Past Its Prime
Production increases out of the Permian Basin HZ tight oil play are coming from the New Mexico part of the Delaware Basin. [1.]
The Texas Permian is beginning to lose ground.
Though the Midland Basin is vast in areal extent the six most prolific counties containing the most wells and the most production are Midland, Martin and parts of Howard, Upton Glasscock and Reagan Counties.
In early 2022 only 91,000 BOPD of over 2.22 MM (4%) BOPD produced from the HZ play in the Midland Basin is produced outside these six counties. In spite of much higher product prices since mid 2021, few operators are leaving their core areas for flank acreage; TRRC permitting numbers prove that. Large independent HZ producers in the Midland Basin, like EOG, Exxon, Chevron and others have been dumping acreage positions in Gaines, Andrews, Dawson and Ector Counties since 2019.

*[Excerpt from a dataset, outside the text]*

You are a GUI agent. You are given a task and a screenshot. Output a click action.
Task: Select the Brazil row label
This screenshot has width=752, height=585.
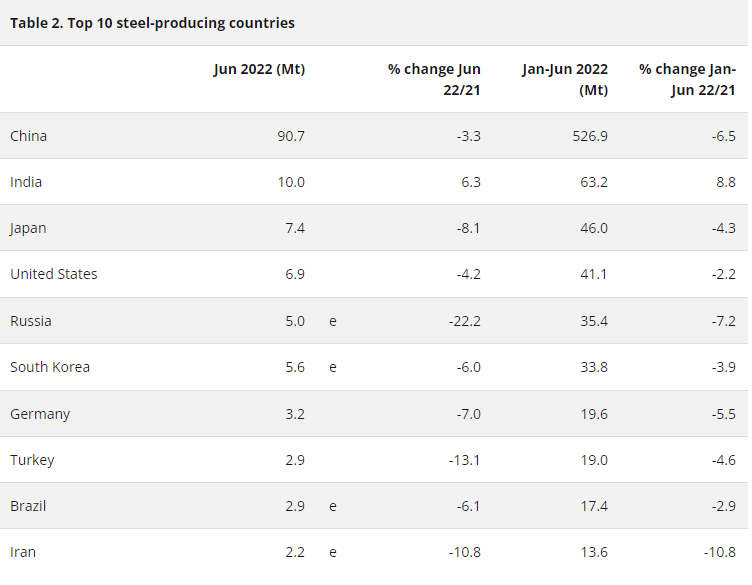pos(28,506)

Above is a map by a well known data-sell company showing remaining HZ drilling locations in the guts of Midland Basin, graded from one to five in potential quality. Other data-sell companies have similar maps that imply the same thing...up to 15 more years of HZ wells to drill in the Midland Basin and America has nothing to worry about. Rarely does anyone making money from the tight oil phenomena have anything but good news to sell.
Far left in the map above are the cities of Odessa and Midland and WSW of that are Tier 1 and 2 Spraberry and Wolfcamp HZ wells. This is the area that Scott Sheffield of Pioneer Natural Resources likes to call, "Saudi America." Wherever there is a blank space in this area this data-sell company thinks a new well will be drilled of equal quality as previous wells drilled.
But gas to oil ratios in Saudi America have been going up and gassy oil wells are slowly becoming oily gas wells.
And well productivity, or well quality, even when normalized for lateral lengths, smack dab in the center of Saudi America, in Midland county, has been going down since 2017.
All that red, Tier 5 stuff down to the SW toward Reagan and Crockett Counties in the remaining location map above is pasture for very skinny goats that will take $150/$15 to make 2:1 ROI's. That's USGS "technically" recoverable la-la land. We'll have to see whos gonna pay to drill that stuff, and where the money is going to come from, before we can count on that for our future hydrocarbon needs.
Well quality, defined by EUR, not the first six or twelve month cumulative production per foot of lateral length, is going down. Unless you are working interest owner in these tight oil wells and want your money back as soon as possible, EUR's are the only thing that should matter to Americans concerned about their oily future. So, I say foul ball on the "equal," apples to apples, Tier 1 to Tier 2 thing. Don't count on it.
Here's a Texas Railroad Commission GIS map of well bores WSW of the city of Midland in Midland County. This is smaller scale look-alike to the remaining well location map, above. There are many HZ well bores shown in this map and many more vertical Spraberry wells drilled on 40 acre spacing decades ago.
Thru 2014, when the HZ play got started in earnest in the Permian, the TRRC says there has been 1.65 G BO and 4.4 TCF of natural gas produced from the Spraberry in the Midland Basin over 70 years. In spite of that, until a decade or so ago the Permian Spraberry trend was often called the "largest uneconomic oilfield in the US." (Texas Bureau Of Economic Geology)
I have no earthly idea, for instance, why FANG paid $1.8 billion dollars for this stuff on the CP to MB margin, right, save that it must be getting really nervous about available drilling locations elsewhere.
When looking at the Permian Basin it is actually two distinct sub basins that must be reviewed; the Midland Basin is on its last wobbly legs.
America's oily future is becoming increasingly dependent on a very gassy, very watery Delaware Basin.